WHAT YOU WILL DO: In the rows below, how many lines contain the string "Jump"? Case counts; reply with the number only.

DATA SUPPLIED:
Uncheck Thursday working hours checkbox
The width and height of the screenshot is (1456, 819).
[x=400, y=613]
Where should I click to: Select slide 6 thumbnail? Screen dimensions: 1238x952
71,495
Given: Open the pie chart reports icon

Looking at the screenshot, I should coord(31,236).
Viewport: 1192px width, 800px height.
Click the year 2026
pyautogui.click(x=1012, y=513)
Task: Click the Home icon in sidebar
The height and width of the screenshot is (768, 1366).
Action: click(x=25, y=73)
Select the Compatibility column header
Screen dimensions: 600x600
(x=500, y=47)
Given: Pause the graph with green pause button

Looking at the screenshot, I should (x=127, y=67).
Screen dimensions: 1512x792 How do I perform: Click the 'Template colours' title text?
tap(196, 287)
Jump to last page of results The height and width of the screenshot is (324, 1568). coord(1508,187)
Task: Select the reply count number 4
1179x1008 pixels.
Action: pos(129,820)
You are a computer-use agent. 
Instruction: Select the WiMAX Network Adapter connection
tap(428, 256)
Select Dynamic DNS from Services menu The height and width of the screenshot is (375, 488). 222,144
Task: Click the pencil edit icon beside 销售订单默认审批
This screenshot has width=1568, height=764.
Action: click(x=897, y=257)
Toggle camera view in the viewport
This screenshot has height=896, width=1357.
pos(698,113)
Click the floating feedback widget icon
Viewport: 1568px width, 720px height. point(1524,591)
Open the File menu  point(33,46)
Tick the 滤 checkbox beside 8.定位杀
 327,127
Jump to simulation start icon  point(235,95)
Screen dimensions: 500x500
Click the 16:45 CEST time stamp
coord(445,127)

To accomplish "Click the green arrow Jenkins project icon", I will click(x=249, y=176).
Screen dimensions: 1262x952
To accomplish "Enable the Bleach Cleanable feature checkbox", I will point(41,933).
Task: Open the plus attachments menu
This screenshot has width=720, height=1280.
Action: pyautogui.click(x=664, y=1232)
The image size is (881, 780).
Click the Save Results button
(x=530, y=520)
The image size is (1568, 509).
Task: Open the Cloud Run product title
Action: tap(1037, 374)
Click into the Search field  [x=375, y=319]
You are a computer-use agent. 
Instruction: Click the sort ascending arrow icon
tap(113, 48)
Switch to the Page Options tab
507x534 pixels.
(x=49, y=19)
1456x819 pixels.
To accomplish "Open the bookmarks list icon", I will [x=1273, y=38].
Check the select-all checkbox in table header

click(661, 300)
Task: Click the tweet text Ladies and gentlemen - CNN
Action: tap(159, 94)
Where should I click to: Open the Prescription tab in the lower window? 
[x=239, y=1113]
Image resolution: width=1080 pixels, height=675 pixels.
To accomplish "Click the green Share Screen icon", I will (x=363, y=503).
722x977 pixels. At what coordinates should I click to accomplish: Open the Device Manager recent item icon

SOLUTION FOR THIS TASK: 2